The other factor is how fast does the simulation operate. Speeding up the overall simulation of say the same 36 qubit simulation from two years down to one week or a couple of days, is also a huge improvement.

Quantum simulation on classical supercomputers work together with real quantum hardware. The quantum simulations can guide and check the expected and actual results from the hardware. When quantum hardware surpasses simulation in terms of numbers of qubits then the simulations will be used to check different sections of the hardware.

Quantum hardware and quantum simulation are used to handle sections of problems where quantum algorithms improve the answer. There is no need to use quantum computation on parts of problems where regular computers will work fine.

Nvidia has experience over the past few decades where GPU (graphical processing units) have been co-processsors to regular CPUs (central processing units). There are TPU (tensor processing units) and other AI specialized processors. Nvidia is developing the full software stacks to make it easy for programmers to switch between the different specialized computing platforms.

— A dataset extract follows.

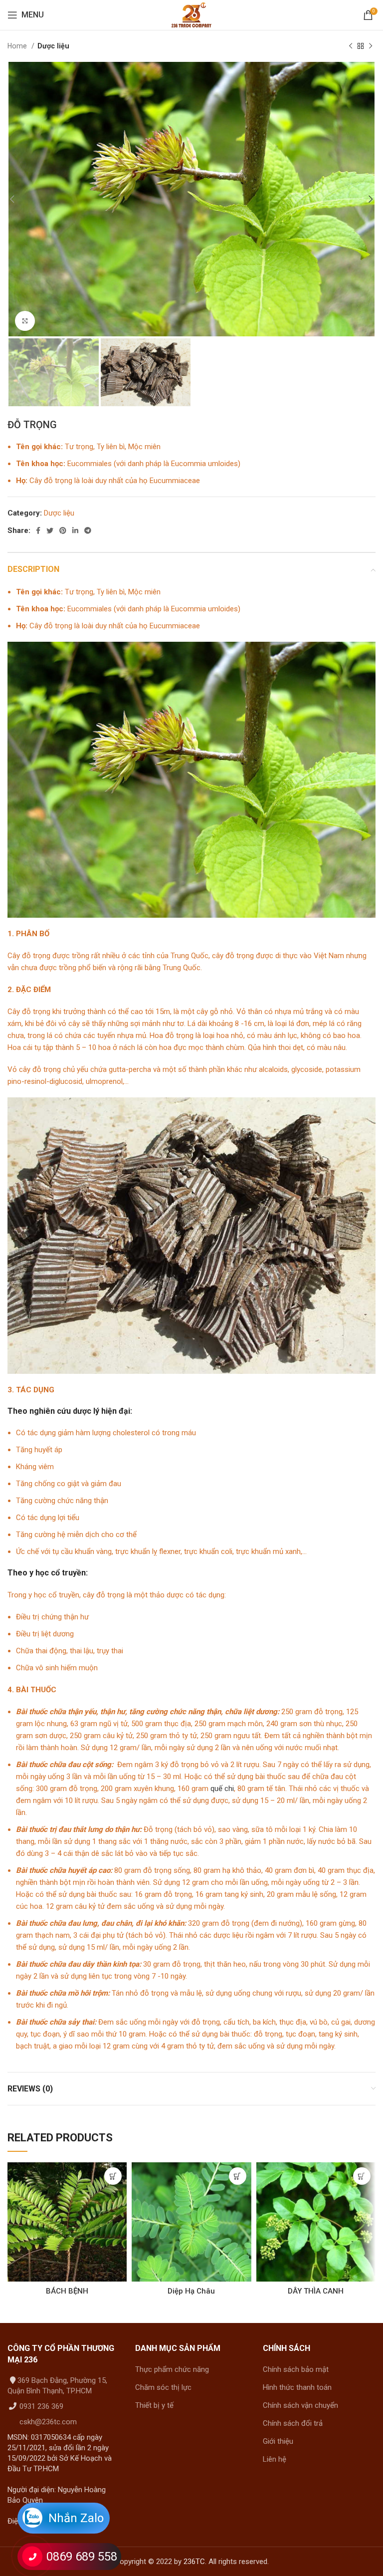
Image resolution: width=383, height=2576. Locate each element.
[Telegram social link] (87, 530)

In the future and now, there will be many different kinds of computer processing. The different systems might be in the same laptop or cellphone or in the same data center or certain processing could be available via cloud to another data center.

It is the nature of the problem and the value of the problem that determines how the switching needs to be done. You will start trying to solve on the cheapest and most abundant processing of regular CPUs and then a controlling or supervising system would determine when the overall solving time would be less by taking the overhead of sending part of a problem for solution on a GPU and another part to get to a TPU and another to a QPU (quantum processing unit). The Quantum processing could be simulated and there could be many kinds of real quantum hardware.

Nvidia and Xanadu are part of a quantum industry of a hundreds companies working on the quantum hardware, software and simulation.